Ajay Kedia, director of Kedia Commodities told Reuters that the disruptions in Libya have deepened concerns over tight global supplies and the Ukraine crisis dragged along. This offset concern about slowing Chinese demand.”
As China is poised to resume its second largest oil importer, fuel demand in Libya will likely recover. The city of Shanghai has been slowly preparing to reopen some of its manufacturing facilities.
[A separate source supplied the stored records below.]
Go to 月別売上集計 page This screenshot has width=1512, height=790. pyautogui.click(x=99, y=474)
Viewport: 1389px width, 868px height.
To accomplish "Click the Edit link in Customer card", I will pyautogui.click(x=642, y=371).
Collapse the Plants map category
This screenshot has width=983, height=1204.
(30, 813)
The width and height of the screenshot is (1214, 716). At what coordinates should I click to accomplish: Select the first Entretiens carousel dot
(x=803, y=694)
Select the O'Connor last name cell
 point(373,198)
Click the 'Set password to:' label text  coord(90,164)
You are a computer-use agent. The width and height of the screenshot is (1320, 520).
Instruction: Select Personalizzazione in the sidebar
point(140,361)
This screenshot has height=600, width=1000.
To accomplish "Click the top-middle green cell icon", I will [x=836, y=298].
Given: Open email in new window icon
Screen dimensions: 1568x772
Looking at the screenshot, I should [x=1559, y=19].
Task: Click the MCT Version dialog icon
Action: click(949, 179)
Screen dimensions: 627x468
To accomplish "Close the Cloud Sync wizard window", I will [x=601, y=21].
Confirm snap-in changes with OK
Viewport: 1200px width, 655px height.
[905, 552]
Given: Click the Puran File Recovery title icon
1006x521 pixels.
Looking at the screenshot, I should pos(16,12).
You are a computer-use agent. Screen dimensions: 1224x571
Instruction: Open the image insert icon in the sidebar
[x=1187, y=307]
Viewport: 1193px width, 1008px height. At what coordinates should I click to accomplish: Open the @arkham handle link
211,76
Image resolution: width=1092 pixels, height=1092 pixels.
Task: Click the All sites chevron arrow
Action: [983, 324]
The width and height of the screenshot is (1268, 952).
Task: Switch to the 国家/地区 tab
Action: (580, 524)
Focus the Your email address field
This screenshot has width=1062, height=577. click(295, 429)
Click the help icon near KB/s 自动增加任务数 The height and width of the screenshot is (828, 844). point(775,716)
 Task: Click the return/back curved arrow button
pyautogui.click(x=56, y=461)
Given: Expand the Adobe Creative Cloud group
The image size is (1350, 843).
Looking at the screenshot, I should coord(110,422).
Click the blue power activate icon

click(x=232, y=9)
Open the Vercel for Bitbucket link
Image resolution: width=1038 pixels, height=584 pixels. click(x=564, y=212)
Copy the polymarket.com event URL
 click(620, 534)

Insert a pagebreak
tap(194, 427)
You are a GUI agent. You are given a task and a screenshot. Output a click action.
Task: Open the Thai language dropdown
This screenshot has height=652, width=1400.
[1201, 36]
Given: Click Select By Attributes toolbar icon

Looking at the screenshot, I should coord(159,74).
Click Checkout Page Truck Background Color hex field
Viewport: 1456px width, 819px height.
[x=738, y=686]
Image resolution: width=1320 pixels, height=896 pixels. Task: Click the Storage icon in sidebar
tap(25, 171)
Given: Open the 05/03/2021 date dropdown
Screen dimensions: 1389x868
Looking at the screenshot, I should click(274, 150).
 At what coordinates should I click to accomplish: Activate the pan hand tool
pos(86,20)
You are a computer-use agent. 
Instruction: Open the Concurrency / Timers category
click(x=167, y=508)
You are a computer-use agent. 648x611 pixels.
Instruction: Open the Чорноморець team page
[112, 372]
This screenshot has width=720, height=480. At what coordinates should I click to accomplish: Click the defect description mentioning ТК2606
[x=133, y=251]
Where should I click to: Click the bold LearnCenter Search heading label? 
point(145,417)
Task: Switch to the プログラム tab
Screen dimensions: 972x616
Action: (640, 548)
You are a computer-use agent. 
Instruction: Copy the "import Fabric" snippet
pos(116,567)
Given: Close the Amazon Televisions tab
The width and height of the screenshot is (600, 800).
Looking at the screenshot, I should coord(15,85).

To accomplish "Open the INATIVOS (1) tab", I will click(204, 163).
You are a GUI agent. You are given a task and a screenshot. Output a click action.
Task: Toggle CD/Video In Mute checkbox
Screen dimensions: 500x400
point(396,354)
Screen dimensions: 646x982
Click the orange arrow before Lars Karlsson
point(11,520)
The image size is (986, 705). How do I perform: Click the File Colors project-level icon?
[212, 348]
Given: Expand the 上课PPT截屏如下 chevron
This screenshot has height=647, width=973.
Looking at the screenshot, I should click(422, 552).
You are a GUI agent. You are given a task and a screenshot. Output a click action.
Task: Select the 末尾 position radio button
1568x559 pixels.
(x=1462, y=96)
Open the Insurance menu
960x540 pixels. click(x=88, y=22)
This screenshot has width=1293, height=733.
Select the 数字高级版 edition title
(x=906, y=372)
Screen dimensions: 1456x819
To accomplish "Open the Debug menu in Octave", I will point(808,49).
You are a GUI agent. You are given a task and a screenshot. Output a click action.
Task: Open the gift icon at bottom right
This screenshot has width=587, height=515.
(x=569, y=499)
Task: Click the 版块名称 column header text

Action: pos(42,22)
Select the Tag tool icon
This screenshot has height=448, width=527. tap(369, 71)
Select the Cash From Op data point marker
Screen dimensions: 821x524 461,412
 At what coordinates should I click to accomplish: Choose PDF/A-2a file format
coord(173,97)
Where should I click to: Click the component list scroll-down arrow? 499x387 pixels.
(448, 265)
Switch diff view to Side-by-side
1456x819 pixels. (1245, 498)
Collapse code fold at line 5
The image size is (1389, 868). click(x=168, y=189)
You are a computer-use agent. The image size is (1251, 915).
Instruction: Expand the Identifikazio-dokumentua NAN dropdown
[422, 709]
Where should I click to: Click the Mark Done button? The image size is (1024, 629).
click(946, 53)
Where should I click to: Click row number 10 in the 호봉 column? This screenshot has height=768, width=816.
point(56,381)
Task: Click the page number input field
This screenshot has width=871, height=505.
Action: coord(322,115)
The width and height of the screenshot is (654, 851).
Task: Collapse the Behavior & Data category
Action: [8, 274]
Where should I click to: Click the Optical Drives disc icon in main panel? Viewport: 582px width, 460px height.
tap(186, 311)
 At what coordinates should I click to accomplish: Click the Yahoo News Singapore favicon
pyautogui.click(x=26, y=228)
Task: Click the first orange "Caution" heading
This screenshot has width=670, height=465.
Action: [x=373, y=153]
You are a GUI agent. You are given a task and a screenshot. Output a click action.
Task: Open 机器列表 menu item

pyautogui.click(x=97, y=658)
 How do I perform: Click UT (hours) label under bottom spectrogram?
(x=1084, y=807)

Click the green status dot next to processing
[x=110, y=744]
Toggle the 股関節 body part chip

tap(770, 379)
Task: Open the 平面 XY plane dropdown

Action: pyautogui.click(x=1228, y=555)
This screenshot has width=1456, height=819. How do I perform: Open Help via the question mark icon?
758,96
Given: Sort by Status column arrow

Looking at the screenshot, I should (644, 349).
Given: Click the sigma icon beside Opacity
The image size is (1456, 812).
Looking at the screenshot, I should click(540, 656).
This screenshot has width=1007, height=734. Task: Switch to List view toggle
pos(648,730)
But, the COVID-19 locksdowns in Libya mean that oil prices can still be affected by demand shocks.
Stephen Innes, managing director of SPI Asset Management stated in a note that “for oil prices to take off along a sustained trajectory,” and added that reopening the mainland cities was necessary to translate into an economic rebound that supports demand.
He added that the Libya outage shows how responsive oil markets have been to supply shocks.
Markets remain nervous due to the possible ban by the European Union on Russian oil because of the conflict in Ukraine. The latest developments in the conflict, precipitated on February 24th by Russia’s invasion of Ukraine, have seen Russia launch a new offensive within the Donbas region in eastern Ukraine.
“Market sentiment was encouraged by Russian Minister saying more countries ban Russian oil imports will mean that oil prices exceed historic highs,” ANZ Research analysts stated in a note.
Investors are currently awaiting, which is due later today.